Off topic:parsing data from xml in python

0

Entering edit mode

8.5 years ago

khanshbz1605 • 0

I have a xml file:

<swissprot created="2010-12-20">
 <entrylevel dataset="abc">
    <references id="1">
        <title>first references</title>
        <author>
            <person name="Mr. A"/>
            <person name="Mr. B"/>
            <person name="Mr. C"/>
        </author>
        <score> score1 for id 1 </score>
        <score> score2 for id 1 </score>
        <score> score3 for id 1 </score>
    </references>
    <references id="2">
        <title>Second references</title>
        <author>
            <person name="Mr. D"/>
            <person name="Mr. E"/>
            <person name="Mr. F"/>
        </author>
        <score> score1 for id 2 </score>
        <score> score2 for id 2 </score>
        <score> score3 for id 2 </score>
    </references>
    <references id="3">
        <title>third references</title>
        <author>
            <person name="Mr. G"/>
            <person name="Mr. H"/>
            <person name="Mr. I"/>
        </author>
        <score> score1 for id 3 </score>
        <score> score2 for id 3 </score>
        <score> score3 for id 3 </score>
    </references>
    <references id="4">
        <title>fourth references</title>
        <author>
            <person name="Mr. J"/>
            <person name="Mr. K"/>
            <person name="Mr.
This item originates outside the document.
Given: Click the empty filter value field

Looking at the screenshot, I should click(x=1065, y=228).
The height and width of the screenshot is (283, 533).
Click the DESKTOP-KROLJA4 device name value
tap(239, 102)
L"/>
        </author>
        <score> score 1 for id 4 </score>
        <score> score 2 for id 4 </score>
        <score> score 3 for id 4 </score>
    </references>
  </entrylevel>
</swissprot>

I want the all references from this xml in a specific format:

First Reference
Mr A, Mr B, Mr C
score 1 for id 1, score 2 for id 1, score 3 for id 1

Second Reference
Mr D, Mr E, Mr F
score 1 for id 2, score 2 for id 2, score 3 for id 2

Third Reference
Mr G, Mr H, Mr I
score 1 for id 3, score 2 for id 3, score 3 for id 3

Fourth Reference
Mr J, Mr K, Mr L
score 1 for id 4, score 2 for id 4, score 3 for id 4

I wrote my code and I am able to get the value of title in correct format but I am not able to get the author information specifically for each entry.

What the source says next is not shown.